DHA Boosts Adiponectin in Overweight Insulin-Resistant Women
OBJECTIVE: This study examines whether addition of LC n-3 PUFA to a low fat/high carbohydrate weight-loss programme results in greater improvements in inflammation, insulin sensitivity and CVD risk, than weight-loss alone.
DESIGN: One hundred and sixteen overweight insulin-resistant women entered a 24-week randomised intervention study. Thirty-nine women were randomised to a weight-loss programme, with LC n-3 PUFA (WLFO), 38 to a weight-loss programme with placebo oil (WLPO), and 39 to receive placebo oil, with no weight-loss programme (control).

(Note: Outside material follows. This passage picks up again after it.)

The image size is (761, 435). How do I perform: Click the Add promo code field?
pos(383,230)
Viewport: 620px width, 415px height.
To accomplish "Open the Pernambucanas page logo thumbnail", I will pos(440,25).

RESULTS: Ninety-three women completed the study (35 WLFO, 32 WLPO and 26 control), with significant weight-loss in WLFO (10.8+/-1.0%) and WLPO (12.4+/-1.0%) compared to the control group (P<0.0001). The WLFO, but not WLPO or control group, showed significant increases in adipose tissue LC n-3 PUFA (0.34+/-0.20 vs 0.17+/-0.10 and 0.16+/-0.10 %DHA, P<0.0001). Weight-loss showed significant improvements in insulin sensitivity (P<0.001), lipid profile (triglycerides P<0.05) and inflammation (sialic acid P<0.05). Time*group effects showed significant decreases in triglycerides (P<0.05) and increases in adiponectin (P<0.01) with LC n-3 PUFA, in the WLFO vs WLPO groups.
CONCLUSIONS: Weight-loss improved risk factors associated with CVD, with some additional benefits of LC n-3 PUFA on triglycerides and adiponectin. Given the current low dietary intake of LC n-3 PUFA, greater attention should be given to increase these fatty acids in the treatment of obesity.
Krebs JD, Browning LM, McLean NK, Rothwell JL, Mishra GD, Moore CS, Jebb SA.
Additive benefits of long-chain n-3 polyunsaturated fatty acids and weight-loss in the management of cardiovascular disease risk in overweight hyperinsulinaemic women.
Int J Obes (Lond).
MRC Human Nutrition Research, Elsie Widdowson Laboratory, Cambridge, UK.